Merchants and billers benefit from lower transaction costs as well as from having a guarantee of payment, which banks that offer SVP must provide as part of an agreement with Nacha, Burchette said.
SVP runs on technology developed by eWise Systems USA Inc., a Denver subsidiary of the Australian payments technology company eWise.
To offer SVP as a payment option, merchants must be sponsored by a bank that has an agreement with Nacha. The merchant or biller would list it as a payment option on their checkout page.
When consumers click on SVP as an option, they would be presented with a list of consumer banks enrolled in the service. If a consumer's bank is listed, they would select it and be redirected to the bank's site and log in normally.

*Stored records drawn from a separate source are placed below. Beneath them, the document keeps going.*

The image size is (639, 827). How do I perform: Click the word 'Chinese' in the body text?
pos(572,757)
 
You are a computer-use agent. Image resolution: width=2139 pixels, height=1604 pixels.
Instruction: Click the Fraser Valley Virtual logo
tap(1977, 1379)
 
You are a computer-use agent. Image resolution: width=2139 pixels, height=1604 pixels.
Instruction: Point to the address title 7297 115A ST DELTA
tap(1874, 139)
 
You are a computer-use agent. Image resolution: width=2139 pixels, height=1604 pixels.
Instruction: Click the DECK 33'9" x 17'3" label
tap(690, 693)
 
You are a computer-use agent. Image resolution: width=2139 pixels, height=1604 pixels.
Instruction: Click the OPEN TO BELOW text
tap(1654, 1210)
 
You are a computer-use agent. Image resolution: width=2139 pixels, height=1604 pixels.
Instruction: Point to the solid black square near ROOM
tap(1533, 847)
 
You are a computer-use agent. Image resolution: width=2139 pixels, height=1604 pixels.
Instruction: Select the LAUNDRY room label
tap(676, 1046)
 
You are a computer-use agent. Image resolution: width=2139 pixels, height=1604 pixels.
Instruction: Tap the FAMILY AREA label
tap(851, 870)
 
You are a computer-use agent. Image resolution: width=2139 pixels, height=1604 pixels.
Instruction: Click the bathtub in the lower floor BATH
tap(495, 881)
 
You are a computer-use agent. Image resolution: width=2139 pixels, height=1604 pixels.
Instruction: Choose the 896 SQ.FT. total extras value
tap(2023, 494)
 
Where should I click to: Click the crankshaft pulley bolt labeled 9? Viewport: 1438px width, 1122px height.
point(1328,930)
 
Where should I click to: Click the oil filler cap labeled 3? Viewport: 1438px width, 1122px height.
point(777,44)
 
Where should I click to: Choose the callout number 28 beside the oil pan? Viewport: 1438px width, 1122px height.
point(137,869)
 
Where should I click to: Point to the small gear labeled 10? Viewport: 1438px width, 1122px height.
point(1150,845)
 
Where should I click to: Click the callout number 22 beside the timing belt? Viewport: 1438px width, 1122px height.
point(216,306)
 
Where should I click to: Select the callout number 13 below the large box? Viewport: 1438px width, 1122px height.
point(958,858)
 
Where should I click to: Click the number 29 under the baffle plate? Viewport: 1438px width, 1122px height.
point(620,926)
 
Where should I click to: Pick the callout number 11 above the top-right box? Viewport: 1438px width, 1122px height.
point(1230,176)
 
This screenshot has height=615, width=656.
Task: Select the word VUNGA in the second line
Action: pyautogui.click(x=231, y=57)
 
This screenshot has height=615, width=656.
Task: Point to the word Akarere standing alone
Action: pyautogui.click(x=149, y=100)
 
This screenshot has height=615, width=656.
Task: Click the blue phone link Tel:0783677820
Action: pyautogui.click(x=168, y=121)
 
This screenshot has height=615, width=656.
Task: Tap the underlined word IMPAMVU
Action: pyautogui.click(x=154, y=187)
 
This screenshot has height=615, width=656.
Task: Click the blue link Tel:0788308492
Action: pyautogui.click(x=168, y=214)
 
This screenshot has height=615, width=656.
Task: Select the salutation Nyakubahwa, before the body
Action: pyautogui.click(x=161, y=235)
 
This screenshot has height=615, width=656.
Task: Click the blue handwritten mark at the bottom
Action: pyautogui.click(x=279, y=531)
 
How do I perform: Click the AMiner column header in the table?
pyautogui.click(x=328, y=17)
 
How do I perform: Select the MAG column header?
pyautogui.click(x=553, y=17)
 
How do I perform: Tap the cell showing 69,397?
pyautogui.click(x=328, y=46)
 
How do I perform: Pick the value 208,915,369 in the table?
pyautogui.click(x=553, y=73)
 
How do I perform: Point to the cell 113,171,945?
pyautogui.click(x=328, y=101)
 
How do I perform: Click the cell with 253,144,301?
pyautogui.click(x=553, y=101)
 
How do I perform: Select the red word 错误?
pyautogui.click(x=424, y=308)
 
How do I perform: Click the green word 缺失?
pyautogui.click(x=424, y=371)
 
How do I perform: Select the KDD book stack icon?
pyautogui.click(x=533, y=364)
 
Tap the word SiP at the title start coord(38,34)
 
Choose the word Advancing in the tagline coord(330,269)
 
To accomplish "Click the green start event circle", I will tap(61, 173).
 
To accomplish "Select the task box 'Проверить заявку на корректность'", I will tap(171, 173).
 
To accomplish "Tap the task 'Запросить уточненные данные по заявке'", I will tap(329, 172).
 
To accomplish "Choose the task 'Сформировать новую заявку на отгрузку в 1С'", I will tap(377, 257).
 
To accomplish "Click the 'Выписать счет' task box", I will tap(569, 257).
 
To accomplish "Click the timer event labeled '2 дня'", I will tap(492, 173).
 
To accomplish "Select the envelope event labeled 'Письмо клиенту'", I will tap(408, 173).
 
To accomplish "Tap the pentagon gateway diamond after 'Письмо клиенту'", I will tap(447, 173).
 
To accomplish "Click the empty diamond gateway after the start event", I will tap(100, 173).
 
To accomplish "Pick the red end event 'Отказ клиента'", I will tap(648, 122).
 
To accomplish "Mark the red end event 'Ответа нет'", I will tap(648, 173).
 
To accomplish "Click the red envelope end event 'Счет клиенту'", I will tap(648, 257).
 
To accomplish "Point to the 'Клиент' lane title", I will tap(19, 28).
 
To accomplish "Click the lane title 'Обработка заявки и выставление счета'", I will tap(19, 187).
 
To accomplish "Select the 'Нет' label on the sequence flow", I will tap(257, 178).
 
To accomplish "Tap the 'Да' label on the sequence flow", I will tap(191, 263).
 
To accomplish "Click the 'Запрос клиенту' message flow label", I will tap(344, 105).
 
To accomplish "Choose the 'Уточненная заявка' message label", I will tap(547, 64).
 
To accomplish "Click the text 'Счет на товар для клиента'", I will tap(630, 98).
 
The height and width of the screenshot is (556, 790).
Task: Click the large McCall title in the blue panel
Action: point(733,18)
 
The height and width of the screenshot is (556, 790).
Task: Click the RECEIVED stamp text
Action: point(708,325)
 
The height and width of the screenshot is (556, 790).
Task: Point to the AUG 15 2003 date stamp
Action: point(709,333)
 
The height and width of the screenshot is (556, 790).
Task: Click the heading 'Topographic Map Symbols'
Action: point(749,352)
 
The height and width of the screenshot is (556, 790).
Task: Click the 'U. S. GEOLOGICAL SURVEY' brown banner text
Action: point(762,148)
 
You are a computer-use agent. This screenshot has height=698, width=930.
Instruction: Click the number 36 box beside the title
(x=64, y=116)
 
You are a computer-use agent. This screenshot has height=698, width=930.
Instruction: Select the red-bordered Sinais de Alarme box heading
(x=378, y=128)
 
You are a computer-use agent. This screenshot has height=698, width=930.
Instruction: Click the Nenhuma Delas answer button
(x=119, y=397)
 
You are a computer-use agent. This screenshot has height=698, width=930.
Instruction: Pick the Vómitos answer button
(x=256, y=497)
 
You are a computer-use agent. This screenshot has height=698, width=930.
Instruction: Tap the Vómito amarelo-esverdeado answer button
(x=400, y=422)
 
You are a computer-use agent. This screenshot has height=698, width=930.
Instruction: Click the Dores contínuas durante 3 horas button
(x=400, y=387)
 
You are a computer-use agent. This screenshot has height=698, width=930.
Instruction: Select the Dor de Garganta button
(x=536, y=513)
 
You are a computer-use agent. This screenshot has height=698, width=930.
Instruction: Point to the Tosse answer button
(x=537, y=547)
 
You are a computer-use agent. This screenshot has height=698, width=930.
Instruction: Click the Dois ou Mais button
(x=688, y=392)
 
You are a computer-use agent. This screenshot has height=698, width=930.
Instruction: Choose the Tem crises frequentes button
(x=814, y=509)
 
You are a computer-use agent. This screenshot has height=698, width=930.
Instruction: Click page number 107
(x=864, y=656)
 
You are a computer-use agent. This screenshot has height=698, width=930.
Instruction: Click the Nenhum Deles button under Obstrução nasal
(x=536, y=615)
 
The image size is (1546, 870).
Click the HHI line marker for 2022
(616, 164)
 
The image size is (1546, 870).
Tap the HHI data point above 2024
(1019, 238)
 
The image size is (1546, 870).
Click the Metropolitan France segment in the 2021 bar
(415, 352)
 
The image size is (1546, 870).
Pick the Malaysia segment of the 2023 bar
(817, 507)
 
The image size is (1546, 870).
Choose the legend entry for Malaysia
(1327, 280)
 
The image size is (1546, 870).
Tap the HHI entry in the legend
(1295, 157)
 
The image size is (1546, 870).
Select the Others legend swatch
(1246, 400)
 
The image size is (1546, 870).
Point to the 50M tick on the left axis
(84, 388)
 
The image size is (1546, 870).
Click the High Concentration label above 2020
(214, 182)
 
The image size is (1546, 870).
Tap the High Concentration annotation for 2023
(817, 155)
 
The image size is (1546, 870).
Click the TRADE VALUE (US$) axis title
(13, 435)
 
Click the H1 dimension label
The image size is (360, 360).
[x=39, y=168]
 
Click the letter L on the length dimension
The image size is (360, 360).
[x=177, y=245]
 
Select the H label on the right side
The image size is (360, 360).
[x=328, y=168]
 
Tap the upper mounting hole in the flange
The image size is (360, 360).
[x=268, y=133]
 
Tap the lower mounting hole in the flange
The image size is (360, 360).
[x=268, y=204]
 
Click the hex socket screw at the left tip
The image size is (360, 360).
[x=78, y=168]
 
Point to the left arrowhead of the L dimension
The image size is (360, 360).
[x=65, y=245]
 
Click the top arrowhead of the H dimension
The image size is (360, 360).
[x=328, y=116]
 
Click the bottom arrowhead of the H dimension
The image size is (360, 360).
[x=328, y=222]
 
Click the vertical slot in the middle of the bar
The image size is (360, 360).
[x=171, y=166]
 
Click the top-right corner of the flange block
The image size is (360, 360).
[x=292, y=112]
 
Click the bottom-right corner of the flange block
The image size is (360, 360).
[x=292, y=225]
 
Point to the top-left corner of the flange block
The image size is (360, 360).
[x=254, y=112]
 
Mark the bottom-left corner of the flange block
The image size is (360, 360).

The bank then presents a summary of the transaction being completed and asks consumers to authorize the payment.
The service could attract consumers who are concerned about online security, but merchants must still be convinced, Jegher said. "It's an adoption issue and an awareness issue [for] all the parties involved," he said. "Those merchants are used to doing things a certain way. Banks are used to doing things a certain way and consumers are used to doing things a certain way."
About 40 banks offer the service to merchants, consumers or both, but until now the majority were subsidiaries of the Columbus, Ga., banking holding company Synovus Financial Corp. U.S. Bancorp is the first large bank not affiliated with Synovus to agree to offer the service.
U.S. Bancorp is "a really big win" for Nacha, which is in discussions with other large banks that are interested in offering the service, said George Throckmorton, the managing director of advanced payment solutions at Nacha, which establishes the operating rules and sets costs that banks pay to offer the service.